File names as iterators

The goal is to promote file naming convention to first class objects. Here is a proposal, the forward slash means: 'to iterate on':

home/me                    // me is a selection of home which is indexable.

/home                    // home is an iterator of the null set.

./file                 // An iteration on the current set

Then we have:

FILE * fin = /home/me/myfile.ext;   // no quotes, and the name is parsed

 The absolute pointer to fin found, up to but not including any change of state for fin. But, after the statement:

fopen(fin);  // works fine

Then, of course, the iterator function predefined and typed elsewhere.  Thus, the files module need only write iteration methods, the parsing and identifying of files pushed up to the syntax engine.

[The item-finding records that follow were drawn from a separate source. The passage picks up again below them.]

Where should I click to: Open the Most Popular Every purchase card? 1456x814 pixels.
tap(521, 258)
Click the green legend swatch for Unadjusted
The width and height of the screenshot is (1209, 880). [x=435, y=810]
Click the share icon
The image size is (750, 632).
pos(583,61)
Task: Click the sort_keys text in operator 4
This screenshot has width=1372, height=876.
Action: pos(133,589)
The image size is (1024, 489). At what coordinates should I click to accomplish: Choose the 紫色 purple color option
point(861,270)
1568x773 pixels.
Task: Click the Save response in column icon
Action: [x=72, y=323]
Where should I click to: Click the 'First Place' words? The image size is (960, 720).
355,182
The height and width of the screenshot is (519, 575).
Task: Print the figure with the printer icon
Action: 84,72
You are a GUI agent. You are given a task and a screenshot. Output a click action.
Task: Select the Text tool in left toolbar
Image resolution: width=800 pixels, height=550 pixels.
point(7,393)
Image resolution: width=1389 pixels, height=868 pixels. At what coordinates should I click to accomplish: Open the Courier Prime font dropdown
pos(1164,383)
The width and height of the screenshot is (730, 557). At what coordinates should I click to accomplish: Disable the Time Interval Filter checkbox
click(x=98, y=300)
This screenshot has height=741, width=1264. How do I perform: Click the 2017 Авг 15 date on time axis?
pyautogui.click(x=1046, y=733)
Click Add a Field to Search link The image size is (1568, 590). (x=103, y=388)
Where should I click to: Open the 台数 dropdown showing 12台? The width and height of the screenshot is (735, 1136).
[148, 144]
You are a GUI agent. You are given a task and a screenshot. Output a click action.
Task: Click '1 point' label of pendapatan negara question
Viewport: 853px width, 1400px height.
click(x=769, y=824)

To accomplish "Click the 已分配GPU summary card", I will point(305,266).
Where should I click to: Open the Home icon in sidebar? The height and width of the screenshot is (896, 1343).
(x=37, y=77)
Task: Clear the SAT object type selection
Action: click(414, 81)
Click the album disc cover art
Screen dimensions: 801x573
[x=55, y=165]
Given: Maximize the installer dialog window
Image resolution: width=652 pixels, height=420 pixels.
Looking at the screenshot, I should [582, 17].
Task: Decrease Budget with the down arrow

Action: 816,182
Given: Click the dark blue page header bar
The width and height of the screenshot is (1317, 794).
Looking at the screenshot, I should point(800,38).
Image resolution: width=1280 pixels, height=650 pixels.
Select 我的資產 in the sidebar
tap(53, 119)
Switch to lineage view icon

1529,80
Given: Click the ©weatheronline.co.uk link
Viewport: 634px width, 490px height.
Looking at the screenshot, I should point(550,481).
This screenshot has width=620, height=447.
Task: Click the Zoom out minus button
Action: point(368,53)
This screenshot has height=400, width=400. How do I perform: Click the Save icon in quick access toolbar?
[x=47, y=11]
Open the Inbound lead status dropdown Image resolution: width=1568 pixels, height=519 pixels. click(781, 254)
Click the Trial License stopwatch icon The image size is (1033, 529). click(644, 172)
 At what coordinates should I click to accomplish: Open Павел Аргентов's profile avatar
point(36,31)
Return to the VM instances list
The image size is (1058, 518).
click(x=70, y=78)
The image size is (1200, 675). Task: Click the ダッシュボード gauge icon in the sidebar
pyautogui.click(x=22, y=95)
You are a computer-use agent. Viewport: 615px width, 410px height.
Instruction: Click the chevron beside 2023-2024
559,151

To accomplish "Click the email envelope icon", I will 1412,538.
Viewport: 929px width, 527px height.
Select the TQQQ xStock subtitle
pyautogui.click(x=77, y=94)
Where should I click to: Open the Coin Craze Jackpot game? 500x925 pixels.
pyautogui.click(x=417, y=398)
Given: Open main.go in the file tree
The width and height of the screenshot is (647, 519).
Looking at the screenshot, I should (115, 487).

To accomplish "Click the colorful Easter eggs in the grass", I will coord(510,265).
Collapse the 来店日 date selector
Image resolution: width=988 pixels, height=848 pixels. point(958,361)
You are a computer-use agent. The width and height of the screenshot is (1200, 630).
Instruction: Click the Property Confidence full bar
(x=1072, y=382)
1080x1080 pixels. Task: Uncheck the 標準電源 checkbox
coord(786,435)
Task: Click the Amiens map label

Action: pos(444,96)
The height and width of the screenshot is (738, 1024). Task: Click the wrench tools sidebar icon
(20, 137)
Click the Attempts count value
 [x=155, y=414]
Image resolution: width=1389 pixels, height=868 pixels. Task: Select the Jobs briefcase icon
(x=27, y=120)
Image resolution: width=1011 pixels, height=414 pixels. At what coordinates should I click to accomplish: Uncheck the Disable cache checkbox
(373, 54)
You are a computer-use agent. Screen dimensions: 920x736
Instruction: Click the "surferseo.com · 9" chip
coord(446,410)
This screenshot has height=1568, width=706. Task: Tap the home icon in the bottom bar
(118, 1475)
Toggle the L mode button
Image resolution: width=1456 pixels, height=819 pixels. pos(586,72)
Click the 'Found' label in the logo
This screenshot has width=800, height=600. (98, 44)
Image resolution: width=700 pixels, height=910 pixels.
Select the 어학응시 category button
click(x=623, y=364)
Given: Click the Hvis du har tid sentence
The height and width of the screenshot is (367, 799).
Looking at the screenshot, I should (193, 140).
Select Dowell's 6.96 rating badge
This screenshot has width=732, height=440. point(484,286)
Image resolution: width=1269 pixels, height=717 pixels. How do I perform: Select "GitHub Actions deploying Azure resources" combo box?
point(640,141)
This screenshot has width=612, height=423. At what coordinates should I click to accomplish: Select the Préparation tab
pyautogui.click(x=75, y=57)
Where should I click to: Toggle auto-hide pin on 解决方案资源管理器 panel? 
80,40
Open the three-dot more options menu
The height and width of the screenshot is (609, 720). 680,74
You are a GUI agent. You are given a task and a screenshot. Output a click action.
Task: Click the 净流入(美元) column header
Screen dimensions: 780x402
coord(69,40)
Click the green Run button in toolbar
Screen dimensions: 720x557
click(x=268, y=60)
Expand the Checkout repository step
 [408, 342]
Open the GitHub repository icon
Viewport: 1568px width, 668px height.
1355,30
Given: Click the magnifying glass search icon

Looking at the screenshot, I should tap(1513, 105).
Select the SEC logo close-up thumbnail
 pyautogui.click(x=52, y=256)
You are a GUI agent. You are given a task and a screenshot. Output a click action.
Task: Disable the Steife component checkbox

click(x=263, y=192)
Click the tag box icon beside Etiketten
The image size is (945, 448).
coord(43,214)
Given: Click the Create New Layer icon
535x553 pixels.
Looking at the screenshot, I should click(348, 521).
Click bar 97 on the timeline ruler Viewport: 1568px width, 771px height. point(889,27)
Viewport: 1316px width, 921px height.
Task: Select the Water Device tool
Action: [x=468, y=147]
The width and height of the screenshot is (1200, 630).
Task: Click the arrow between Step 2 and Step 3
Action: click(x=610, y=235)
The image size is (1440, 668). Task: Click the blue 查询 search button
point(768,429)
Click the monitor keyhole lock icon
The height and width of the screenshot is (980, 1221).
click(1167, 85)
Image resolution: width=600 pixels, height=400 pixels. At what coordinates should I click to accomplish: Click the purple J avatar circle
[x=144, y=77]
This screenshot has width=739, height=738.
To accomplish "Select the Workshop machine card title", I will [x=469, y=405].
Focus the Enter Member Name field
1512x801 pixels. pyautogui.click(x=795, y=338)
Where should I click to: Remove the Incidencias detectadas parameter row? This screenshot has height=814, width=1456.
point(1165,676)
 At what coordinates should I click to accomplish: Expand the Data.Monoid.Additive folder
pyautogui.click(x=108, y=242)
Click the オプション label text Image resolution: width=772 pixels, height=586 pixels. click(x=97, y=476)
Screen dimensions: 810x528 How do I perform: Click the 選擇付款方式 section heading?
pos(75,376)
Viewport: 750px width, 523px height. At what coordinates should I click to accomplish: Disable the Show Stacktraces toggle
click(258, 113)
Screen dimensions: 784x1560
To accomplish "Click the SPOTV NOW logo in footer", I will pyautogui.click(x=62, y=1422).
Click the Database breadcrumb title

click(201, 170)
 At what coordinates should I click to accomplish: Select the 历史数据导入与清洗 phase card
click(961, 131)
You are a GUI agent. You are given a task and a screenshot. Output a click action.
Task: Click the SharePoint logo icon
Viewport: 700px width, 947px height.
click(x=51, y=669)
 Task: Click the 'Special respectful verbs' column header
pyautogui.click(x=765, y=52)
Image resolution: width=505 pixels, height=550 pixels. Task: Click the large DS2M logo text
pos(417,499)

For namespace organization:

execl(/Xchars/OutString, rect, str);  // works fine, no quote neede3d

I have redefined chars as a specific form of iterable set, wrote the methods. The method in this case is a sub table look up for each '/'. The last look up should reveal a terminal, executable at the linux level.
Or at the console loop:

./Xchars/OutSring rect "Hello World";

The process of identifying which form of the forward slash is context dependent according to typedef, relative precedence with expression operators, and syntax definition. The Default standard is that all selector/selected methods refer to a snippet, thus relieving the console loop of bloat. If no method is available, the default selector methods keeps the whole string and defers its parsing to places unknown down stream. Default thus has a restriction in its document: Default limits the use of thge general selector types to snippet accessable entry table.  That is, all Default can select on is a list of entries in a module subdommand table.  A restriction because Default restricts itself to default-like things, things that would happen if no module was loaded or no configuration applied. However, Default will support redirection of the selector function to another snippet entry point.

Snippet MySnippet;
home = /MySnippet/mysubcommand;

Or:
Snippet FILE;
FILE * = /Myroot/me/file;  // works fine

Identify FILE as equivalent to a snippet. Then point to its method and parse the file name. In this case, the entry table for the FILE module is the directory itself. The name is tokenized up front, but Default knows what to do and on execution will directly sift through the file directory, unknowingly performing the ls function. It works because it is all driven from the same symbol table format implied in the universal interface.

The slash solves the command line macro problem:

Iter X = /Xchars; // Causes Default to look up the name Xchars and attach it to X

so:

X named_subcommand arg...; // X is expanded inside the Default interpreter.,

Xchars precedes the actual command on output. This works on default because of the common symbol table with ExecCommand, but it needs a few lines of code. 

But his whole discussion is about introducing the iterator method in a form we already are destined to use anyway. Context specific use is not bad, easy for humans. We do the context specific with ++, <<; the doubles, we do it a bit with brackets and semi-colon. Let us reframe the forward slash, just use the file name syntax for all sort of set selection, like the python iterator.

Facts are facts, we are not giving up the linux file naming syntax, not me, you or anyone else, so just accept the forward slash generic iterator function; And, selection is is the most functional equivalent to divide in set theory anyway so the reuse of forward slash is intuitive.